_Exercise goal_
Render the data from the line containing "Given: Select the vertical 280.00 dimension" through the line containing "Click the large", both included, as a JSON list of strings with one string per line and blank lines omitted.

[Dataset entries]

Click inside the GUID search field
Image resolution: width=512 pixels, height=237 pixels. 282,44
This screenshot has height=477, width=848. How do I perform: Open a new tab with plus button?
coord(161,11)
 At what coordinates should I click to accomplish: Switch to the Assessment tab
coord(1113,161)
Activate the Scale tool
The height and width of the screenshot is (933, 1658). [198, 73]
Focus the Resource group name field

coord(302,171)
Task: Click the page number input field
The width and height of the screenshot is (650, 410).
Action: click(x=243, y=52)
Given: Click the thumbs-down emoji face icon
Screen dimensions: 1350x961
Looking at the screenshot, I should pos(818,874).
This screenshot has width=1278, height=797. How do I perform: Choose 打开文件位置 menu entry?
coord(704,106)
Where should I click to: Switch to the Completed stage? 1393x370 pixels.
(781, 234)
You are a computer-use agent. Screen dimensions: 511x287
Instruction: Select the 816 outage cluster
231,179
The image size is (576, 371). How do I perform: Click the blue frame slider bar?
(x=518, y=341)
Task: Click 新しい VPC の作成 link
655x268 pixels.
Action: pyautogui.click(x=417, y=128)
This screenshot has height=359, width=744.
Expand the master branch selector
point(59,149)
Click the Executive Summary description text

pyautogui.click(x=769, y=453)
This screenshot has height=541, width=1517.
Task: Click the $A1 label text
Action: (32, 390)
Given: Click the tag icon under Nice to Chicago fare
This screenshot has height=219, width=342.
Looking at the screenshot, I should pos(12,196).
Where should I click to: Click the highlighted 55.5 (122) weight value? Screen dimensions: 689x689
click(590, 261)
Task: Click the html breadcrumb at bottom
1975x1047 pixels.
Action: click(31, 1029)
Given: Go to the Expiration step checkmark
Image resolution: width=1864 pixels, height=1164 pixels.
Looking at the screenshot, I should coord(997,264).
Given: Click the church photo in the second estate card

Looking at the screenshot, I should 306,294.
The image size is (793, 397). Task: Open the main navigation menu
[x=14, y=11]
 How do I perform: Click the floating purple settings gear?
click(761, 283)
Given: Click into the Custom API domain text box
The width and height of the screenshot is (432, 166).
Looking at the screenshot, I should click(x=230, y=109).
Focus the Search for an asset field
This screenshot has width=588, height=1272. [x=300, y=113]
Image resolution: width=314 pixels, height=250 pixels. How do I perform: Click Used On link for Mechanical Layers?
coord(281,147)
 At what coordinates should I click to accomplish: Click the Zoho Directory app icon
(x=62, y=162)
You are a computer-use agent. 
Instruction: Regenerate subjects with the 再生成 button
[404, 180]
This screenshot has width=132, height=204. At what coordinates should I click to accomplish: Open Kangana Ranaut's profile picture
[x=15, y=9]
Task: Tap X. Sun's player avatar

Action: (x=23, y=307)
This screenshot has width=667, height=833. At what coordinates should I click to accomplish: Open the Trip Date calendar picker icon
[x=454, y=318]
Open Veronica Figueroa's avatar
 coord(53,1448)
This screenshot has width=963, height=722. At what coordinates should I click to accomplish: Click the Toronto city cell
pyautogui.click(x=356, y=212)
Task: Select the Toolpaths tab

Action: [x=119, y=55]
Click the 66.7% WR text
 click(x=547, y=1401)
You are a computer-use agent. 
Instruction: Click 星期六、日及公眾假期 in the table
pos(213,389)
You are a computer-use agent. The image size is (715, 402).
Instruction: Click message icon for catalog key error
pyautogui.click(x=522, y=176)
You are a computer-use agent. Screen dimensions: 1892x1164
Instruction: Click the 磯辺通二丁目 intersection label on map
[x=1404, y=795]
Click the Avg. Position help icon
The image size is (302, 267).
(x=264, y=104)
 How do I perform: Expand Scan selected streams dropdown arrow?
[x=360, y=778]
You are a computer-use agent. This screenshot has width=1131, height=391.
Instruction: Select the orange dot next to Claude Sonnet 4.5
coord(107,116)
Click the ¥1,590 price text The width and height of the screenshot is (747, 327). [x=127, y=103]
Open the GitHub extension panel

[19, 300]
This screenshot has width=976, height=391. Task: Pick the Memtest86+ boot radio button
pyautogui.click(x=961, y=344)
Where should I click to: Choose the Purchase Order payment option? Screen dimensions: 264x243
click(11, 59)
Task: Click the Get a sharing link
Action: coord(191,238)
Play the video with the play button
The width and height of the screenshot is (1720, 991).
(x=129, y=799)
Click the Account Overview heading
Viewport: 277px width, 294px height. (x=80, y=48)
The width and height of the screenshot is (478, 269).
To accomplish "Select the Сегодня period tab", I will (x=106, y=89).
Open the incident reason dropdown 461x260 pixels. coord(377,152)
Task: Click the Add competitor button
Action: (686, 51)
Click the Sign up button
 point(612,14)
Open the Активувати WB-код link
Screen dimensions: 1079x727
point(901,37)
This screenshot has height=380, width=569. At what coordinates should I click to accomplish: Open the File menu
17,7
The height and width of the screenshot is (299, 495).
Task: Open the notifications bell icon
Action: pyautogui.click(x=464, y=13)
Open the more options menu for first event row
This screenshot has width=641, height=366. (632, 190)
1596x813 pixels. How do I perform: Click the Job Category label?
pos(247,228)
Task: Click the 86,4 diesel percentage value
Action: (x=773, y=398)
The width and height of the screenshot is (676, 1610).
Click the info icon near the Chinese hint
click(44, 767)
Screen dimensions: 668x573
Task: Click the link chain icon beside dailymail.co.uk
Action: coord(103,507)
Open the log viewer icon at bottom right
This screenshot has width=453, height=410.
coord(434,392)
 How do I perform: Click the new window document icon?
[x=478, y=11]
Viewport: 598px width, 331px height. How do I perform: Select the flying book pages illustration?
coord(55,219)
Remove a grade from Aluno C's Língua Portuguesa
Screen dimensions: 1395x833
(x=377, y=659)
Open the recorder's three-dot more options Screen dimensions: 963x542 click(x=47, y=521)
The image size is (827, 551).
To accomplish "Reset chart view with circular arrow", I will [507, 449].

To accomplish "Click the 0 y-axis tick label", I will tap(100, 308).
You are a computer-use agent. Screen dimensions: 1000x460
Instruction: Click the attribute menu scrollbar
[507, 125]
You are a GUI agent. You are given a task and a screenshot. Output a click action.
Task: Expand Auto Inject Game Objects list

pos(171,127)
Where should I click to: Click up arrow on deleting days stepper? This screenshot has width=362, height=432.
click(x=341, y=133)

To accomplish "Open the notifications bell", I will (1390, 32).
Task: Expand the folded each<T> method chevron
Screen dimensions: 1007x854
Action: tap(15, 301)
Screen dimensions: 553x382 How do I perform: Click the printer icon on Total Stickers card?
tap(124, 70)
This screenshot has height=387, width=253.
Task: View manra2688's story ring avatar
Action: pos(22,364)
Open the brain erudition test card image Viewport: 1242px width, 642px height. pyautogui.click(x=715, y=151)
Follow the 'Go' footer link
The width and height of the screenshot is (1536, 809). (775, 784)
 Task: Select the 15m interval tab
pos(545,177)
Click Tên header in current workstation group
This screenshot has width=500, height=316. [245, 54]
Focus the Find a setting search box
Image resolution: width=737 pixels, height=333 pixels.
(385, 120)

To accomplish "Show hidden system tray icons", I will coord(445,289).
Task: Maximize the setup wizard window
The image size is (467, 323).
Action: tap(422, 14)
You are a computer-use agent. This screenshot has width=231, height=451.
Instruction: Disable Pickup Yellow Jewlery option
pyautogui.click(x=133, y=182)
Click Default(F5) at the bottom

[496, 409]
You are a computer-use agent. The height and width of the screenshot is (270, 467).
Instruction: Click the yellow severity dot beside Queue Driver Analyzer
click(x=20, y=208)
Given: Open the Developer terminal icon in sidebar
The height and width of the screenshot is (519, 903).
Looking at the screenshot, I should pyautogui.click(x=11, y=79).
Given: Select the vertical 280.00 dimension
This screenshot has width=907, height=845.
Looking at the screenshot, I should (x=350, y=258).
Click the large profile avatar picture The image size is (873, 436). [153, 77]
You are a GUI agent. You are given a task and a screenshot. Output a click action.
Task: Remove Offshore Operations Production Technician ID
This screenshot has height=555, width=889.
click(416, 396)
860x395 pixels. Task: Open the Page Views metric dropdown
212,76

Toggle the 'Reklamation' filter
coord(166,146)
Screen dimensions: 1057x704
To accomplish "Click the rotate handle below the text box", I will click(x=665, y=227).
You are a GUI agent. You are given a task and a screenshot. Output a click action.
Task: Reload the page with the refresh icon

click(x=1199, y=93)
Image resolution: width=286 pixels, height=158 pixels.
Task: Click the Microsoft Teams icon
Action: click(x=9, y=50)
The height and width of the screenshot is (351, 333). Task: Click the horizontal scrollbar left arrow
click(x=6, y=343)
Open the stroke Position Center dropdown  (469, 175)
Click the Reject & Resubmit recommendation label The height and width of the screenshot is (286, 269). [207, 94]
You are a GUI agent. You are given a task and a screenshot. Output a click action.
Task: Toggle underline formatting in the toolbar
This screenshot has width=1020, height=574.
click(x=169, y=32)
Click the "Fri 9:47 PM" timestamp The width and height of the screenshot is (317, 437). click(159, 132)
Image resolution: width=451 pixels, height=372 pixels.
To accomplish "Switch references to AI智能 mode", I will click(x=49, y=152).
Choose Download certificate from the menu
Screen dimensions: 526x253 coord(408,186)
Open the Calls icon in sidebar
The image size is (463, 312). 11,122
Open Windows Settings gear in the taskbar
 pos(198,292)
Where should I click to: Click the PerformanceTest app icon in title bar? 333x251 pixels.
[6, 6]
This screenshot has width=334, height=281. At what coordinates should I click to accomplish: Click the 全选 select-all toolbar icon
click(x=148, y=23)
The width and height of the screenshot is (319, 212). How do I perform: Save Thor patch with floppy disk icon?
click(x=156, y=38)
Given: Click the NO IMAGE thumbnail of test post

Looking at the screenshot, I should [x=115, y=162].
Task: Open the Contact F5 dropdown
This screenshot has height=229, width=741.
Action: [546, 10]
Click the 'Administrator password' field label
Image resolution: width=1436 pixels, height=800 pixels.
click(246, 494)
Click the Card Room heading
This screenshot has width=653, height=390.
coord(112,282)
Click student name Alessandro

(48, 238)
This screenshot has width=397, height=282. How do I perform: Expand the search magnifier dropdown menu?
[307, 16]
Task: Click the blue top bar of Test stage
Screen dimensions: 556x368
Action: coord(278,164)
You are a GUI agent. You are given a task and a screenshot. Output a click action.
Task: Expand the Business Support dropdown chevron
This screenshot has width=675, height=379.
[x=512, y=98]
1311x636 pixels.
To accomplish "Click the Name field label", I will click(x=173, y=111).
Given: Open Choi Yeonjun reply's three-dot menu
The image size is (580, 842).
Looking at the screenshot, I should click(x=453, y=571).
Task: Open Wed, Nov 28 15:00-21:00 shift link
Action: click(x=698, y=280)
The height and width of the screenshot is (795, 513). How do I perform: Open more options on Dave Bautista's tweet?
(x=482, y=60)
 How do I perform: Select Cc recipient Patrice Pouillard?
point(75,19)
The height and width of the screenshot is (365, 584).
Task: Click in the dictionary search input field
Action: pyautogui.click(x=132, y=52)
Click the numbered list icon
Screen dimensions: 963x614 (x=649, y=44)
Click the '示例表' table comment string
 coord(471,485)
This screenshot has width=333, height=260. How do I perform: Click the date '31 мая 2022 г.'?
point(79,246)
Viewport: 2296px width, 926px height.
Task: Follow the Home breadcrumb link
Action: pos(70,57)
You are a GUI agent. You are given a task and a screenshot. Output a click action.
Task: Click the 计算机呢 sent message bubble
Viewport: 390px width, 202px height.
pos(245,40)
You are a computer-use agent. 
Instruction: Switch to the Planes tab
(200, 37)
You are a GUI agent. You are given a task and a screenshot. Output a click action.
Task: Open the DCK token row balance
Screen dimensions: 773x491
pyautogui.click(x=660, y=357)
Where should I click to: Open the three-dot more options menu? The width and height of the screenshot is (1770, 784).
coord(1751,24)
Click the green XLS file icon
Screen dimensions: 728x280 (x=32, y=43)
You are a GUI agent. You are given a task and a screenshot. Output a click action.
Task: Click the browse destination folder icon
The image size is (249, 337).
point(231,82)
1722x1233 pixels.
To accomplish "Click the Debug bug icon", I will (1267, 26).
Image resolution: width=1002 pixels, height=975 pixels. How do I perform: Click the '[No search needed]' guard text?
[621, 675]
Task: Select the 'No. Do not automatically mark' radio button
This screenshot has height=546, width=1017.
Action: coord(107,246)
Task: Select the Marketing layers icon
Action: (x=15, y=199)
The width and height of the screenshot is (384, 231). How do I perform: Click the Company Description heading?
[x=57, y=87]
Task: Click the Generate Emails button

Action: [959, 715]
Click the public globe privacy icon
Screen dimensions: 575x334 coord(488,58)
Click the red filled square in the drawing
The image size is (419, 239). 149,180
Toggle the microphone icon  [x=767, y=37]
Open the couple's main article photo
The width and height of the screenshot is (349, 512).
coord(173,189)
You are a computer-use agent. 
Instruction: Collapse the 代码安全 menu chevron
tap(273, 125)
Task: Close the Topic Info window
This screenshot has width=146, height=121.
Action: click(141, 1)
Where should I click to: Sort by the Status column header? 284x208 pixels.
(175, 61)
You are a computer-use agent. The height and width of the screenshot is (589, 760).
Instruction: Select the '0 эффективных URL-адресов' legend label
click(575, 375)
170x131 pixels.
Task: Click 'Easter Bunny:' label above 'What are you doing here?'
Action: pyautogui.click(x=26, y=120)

_Task output_
[
  "Given: Select the vertical 280.00 dimension",
  "This screenshot has width=907, height=845.",
  "Looking at the screenshot, I should (x=350, y=258).",
  "Click the large profile avatar picture The image size is (873, 436). [153, 77]"
]